I have tried searching here, and looked through the documentation/manual, etc… and still couldn’t find the answer. So I apologize if this has been answered. The few things I have seen say “go to project settings and set root note to whatever your root note you want…” however I cannot find this setting anywhere.
I am trying to figure out how do I limit the notes in the fill to notes in a particular scale.
For instance, if I want to do a fill but only do notes in D major between two octaves - how would I achieve this?
I have tried doing the following fill:
Where - Each
Step - 1
Scale - Major
From-To
From - D3
To - D5
In which I would expect the output would be something like this:
D – E – F# – G – A – B – C# – D
However what I end up receiving is. D-E-F-G-A-B-C-D
I was wondering about this as well. I also remember reading something about being able to set that root note but I can’t remember where I saw it from. Maybe it was from the original Tracker manual.
It would be nice if this was added to the Mini as well.
Apologies , @abridgeman85 I didn’t understand your workaround answer . I would love to understand if there is a workaround here to the FILL randomly across a range within a specific key on the Mini , like you can on the OG .

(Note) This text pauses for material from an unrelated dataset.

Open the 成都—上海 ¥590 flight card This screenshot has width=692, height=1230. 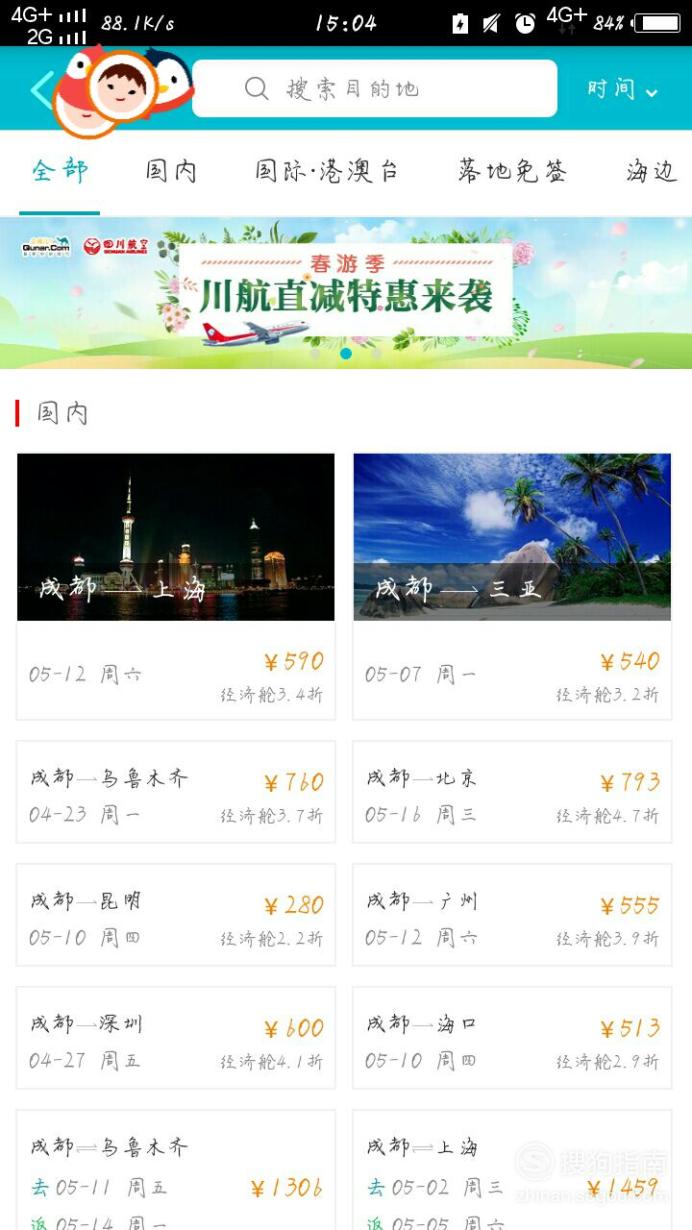(x=176, y=586)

Do you mean each time you use FILL it fills in notes in C , so just then select all the notes and transpose up/down until you get a key that works ?
That’s right, if it fills in C each time, then pick the scale you’re using (so if in D minor then pick minor), then transpose the notes that are generated up or down until you hit your root note (so if your root is D then move it down two steps)
So the workaround I am doing is ;
Use FILL as per the manual instructions. After doing that , I am then selecting all of the notes in the track and transposing it , as suggested by @abridgeman85 , into the root note of the key I want , by assuming all the FILL notes that have been generated are in C.
So , to get the notes generated by FILL into C# , I just select all the notes in the track and transpose it up (+) by a semi tone.
I just came searching to see if anyone posted about this. I was testing filling random notes in A minor, meaning there should be no sharps, and somehow I ended up with several. Glad to see it’s not just me and I’m not missing something obvious. I basically followed the workaround @abridgeman85 mentioned and that worked, but something tells me this is a bug.